At 02:02 2002 07 24 +0200, Éric Bischoff wrote:

>Okay, I've found the number of the RFC that says which code to use. It happens 
>to be the very same RFC 3066 that XSL-FO specification references!

And that my initial message referenced.

>_______________________________________________________
>   2. When a language has both an ISO 639-1 2-character code and an ISO
>      639-2 3-character code, you MUST use the tag derived from the ISO
>      639-1 2-character code.
>_______________________________________________________
>
>I was wrong when I've said in my previous message that RFC 3066 gives no 
>preference for one encoding or the other. Sorry for that.
>
>So the reasoning is unambiguous :
>- The specification of XSL-FO relies on RFC 3066
>- RFC 3066 gives the rules for chosing between 2 letters codes and 3 letters 
>codes (if you have the choice, use 2 letters code)
>- So documents conforming to XSL-FO should respect that rule

I'm not sure which of the following you are suggesting:

1.  that current interpretation of XSL (since it references 3066) requires
    use of 2 letter codes when available, or

2.  you believe that the correct thing for XSL to do is to require use of
    2 letter codes when available.

I am pretty sure you are against:

3.  XSL should only allow use of 3 letter codes (i.e., prohibit use of
    2 letter codes as values for the language property)

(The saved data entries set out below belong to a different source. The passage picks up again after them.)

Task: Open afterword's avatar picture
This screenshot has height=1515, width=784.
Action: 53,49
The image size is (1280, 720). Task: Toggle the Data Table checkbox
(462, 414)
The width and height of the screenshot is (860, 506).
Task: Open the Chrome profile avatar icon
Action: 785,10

but correct me if I am wrong.

>As I've been pointing in my previous message, this rule is idiotic because it 
>makes a "de facto" mixture of two code sets instead of keeping them separate. 
>But as I've pointed out too, huge projects (in size) like the KDE project 
>have chosen to respect that rule.
>
>Personally, I would however allow some tolerance and accept codes like "deu" 
>and "ger", even if "de" exists.

Okay, so I gather you favor option 2 above, correct?

> I would even allow very common constructs not 
>allowed by RFC 3066 :
>
>        "fr_FR" instead of "fr-FR"
>        "de-DE@euro" ('@' sign is normally illegal)

It is highly unlikely that the XSL spec would sanction use of
illegal codes.

>> > If a given implementation accepts 2 character values (e.g., "EN"),
>> > how are they interpreted (e.g., does "EN" mean US english,
>> > British english, or something else)?
>>
>> I believe that this pecular point is covered by the RFC 3066 which is
>> referenced from the XSL-FO specification :
>>       "en" = English
>>       "en-GB" = British English
>>       "en-US" = American English
>>
>> Same for 3 letters codes:
>>       "eng"
>>       "eng-GB"
>>       "eng-US"
>>
>> It's independant of the length of the code ;-). First mandatory part is
>> language as defined in ISO-639-1 or -2, second optional part part is
>> country code as defined in ISO-3166.
>
>Also, if you ask me "Does 'en' resolve to 'en-GB' or 'en-US'?" I would answer: 
>it looks like an implementation choice, or could be parametrized. After all, 
>when we speak about "English", do we refer to "British English" or to 
>"American English"? There seems to be no easy answer to that question. One 
>could even imagine hyphenation dictionaries permitting local variants like:
>
>        honor
>        honour
>
>-- 
>Éric Bischoff


Thanks for your input.

paul

Received on Wednesday, 24 July 2002 09:52:20 UTC